• _THE TASK_:
Retype the material that follows exactly, limited to the lines from the one with "Viewport: 1415px width, 840px height." through the one with "the PROBABILITY(%) table", and keep out all pictures.
[[ INFORMATION open ]]
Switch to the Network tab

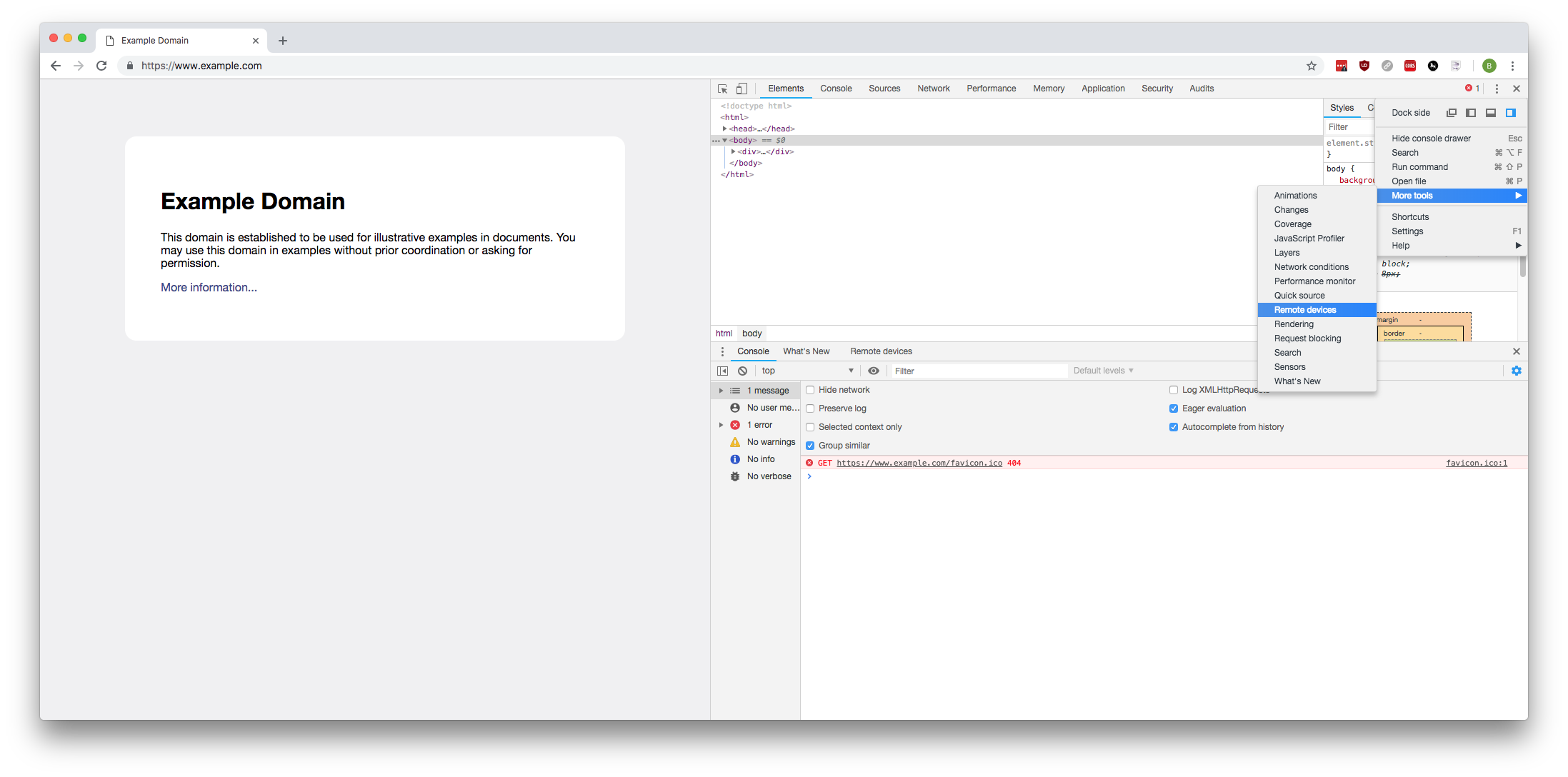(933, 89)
[[ INFORMATION closed ]]
[[ INFORMATION open ]]
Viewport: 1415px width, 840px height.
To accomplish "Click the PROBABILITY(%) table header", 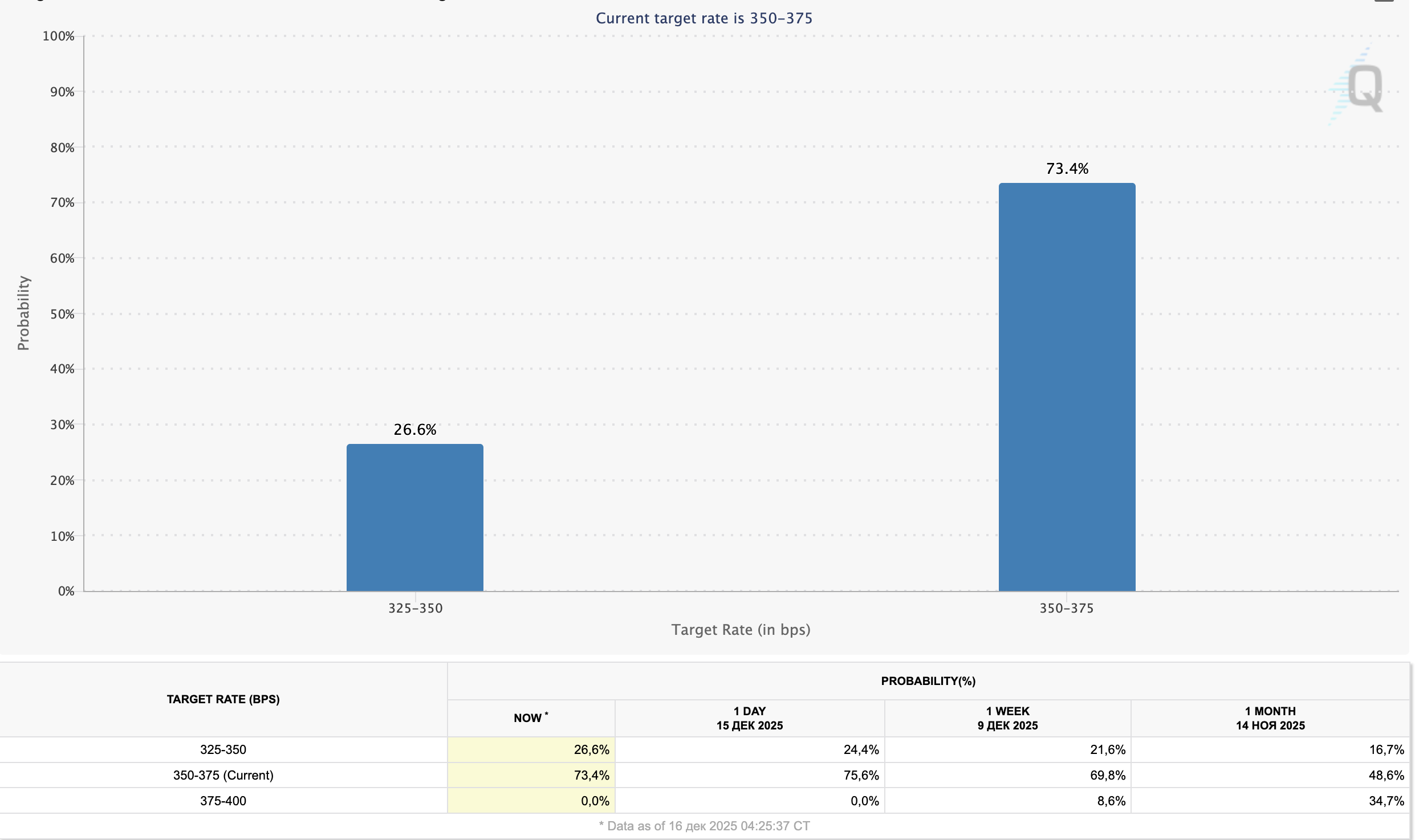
[[ INFORMATION closed ]]
[[ INFORMATION open ]]
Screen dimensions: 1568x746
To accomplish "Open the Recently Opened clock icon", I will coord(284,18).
[[ INFORMATION closed ]]
• _ANSWER FOR THIS EXERCISE_:
Viewport: 1415px width, 840px height.
To accomplish "Click the PROBABILITY(%) table header", 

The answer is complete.